* [Document passage]
Happy Thanksgiving to my family and friends, I love you!!
My story starts before I received my diagnosis. It was Wednesday, December 9th, 2015. The doctor called me to tell me that they wanted me to come to the hospital, it was time to start labor. They wanted to start inducing me. I arrived with my husband at 1 pm that day. They started softening the cervix. We went through two doses of this. At around 10 pm that night the doctor came in and said that they were going to send me home; there were not enough beds in the hospital and that they needed room. Fifteen minutes later the doctor walked back in because my daughter heart rate had dropped. They need to keep me overnight and monitor us. The next day Thursday, December 10th they started inducing me with pitocin around noon. At 4:30 pm the doctor came in to break my water but wasn’t successful. Around 8 pm she was successful. At 10:30 pm I asked for an epidural, around midnight the doctor came in and administered the epidural. I reacted to the epidural with the itches and still managed to feel my contractions. This continued through the night. Around 9 am Friday, December 11th the doctor came in and explained to my husband and I that they needed to get me in for an emergency c-section. They said that I was preeclamptic and that my kidneys had started to go into kidney failure. They began preparing for my c-section. Around 1 pm I was rolled into the OR with my husband by my side. It wasn’t too much longer that my daughter was born at 1:57 pm.
During my c-section I remember the doctor was talking about how she found a cyst on my ovary. She didn’t think it was anything but that she was still going to send it to pathology. That moment right there saved my life….

* [Problem 1]
Using the account of the birth and emergency c-section, decide whether each statement agrees with the text. Answer yes or no for each, and quote the words that decide it.
(a) The doctor broke the water on the first try at 4:30 pm.
(b) The daughter was born at 1:57 pm.
(c) The doctor sent the cyst to pathology because she believed it was serious.
* [Problem 2] Carry on the account of the birth and emergency c-section, picking up after its final sentence.

* [Source data]
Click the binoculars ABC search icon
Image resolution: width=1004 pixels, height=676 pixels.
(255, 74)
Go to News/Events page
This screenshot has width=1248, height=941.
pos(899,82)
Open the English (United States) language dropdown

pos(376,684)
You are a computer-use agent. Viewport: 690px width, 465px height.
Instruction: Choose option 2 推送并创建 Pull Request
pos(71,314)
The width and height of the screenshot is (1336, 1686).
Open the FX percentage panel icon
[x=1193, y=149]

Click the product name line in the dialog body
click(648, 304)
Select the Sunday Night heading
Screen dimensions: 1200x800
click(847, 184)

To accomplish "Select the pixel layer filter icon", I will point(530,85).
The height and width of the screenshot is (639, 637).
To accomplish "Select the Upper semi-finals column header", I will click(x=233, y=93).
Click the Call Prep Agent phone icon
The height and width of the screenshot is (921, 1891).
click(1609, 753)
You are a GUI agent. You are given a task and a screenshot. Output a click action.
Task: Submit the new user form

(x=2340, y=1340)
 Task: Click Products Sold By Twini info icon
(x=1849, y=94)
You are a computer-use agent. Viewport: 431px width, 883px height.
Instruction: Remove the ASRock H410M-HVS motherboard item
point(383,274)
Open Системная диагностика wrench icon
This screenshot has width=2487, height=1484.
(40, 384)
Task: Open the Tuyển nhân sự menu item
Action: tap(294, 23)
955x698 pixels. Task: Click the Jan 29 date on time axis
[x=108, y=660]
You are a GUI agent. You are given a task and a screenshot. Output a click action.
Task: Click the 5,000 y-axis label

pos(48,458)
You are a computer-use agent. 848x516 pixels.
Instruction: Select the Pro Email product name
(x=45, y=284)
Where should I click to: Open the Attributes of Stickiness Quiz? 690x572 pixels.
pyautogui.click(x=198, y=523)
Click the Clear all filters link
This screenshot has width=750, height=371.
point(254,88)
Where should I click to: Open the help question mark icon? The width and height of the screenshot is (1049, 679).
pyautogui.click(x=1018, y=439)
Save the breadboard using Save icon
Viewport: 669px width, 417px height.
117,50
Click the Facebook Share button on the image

* [Exercise result 1]
(a) No: "At 4:30 pm the doctor came in to break my water but wasn’t successful."
(b) Yes: "It wasn’t too much longer that my daughter was born at 1:57 pm."
(c) No: "She didn’t think it was anything but that she was still going to send it to pathology."

* [Exercise result 2]
Six weeks later on Tuesday, January 19th I received a voicemail from my doctor asking for me to come in the following day as they had made an appointment to discuss the pathology results. I missed the call that day because I was changing my daughters diaper. On Wednesday, January 20th my husband, daughter and I went to the doctors to hear the results. I never thought in a million years that the word “cancer” would be coming out of her mouth. She told me what she knew and that was it was called ovarian angiosarcorma and that it was very rare and aggressive cancer. She had schedule an appointment for me the following morning with an oncologist. Thursday, January 21st I went to my first doctors appointment. He gave me reassuring news that they thought based on the pathology test they didn’t think it had spread. Next step was getting a cat scan, that night I went back to the hospital and had my cat scan. On Friday, January 22nd I got the best news, there were no signs of cancer in me!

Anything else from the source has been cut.